§ What needs to be done: From the entries below, copy every line where the string "width" appears.

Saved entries

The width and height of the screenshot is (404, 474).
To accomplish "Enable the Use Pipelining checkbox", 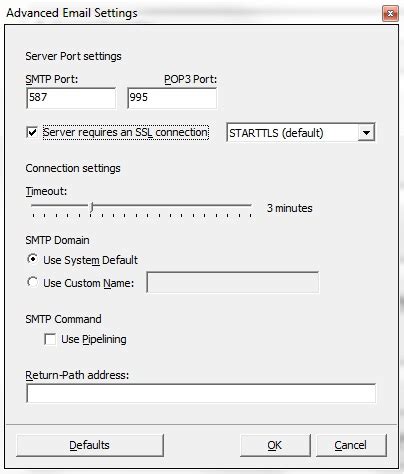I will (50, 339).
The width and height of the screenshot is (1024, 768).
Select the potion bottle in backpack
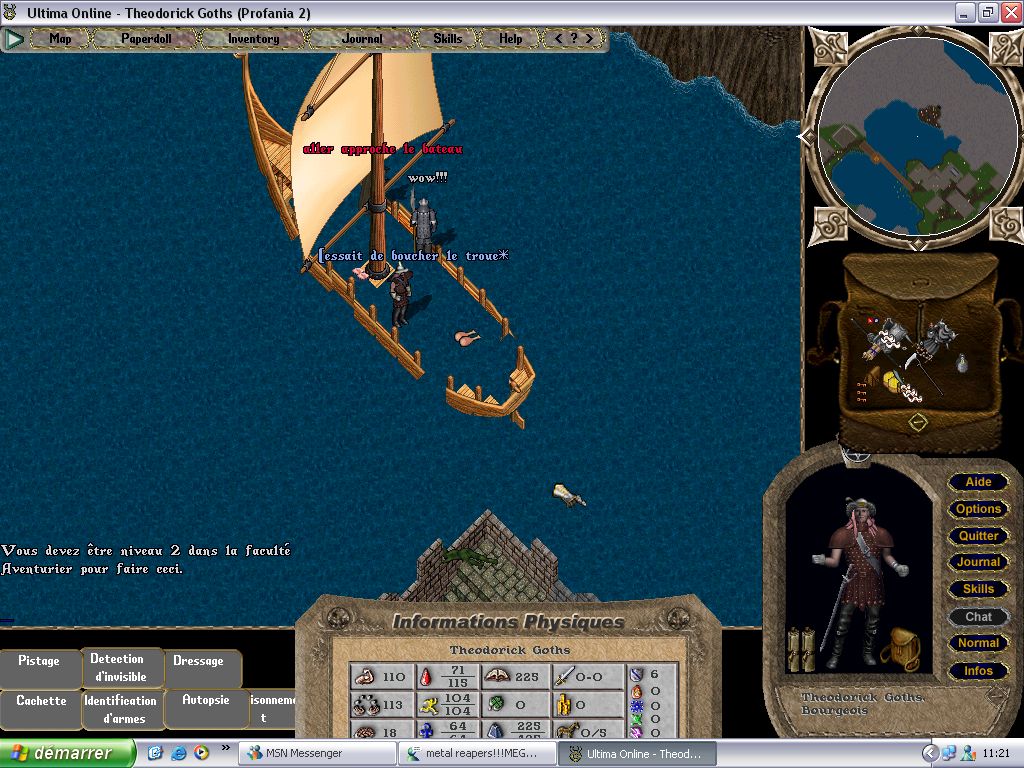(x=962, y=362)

§ Solution to this task:
The width and height of the screenshot is (404, 474).
The width and height of the screenshot is (1024, 768).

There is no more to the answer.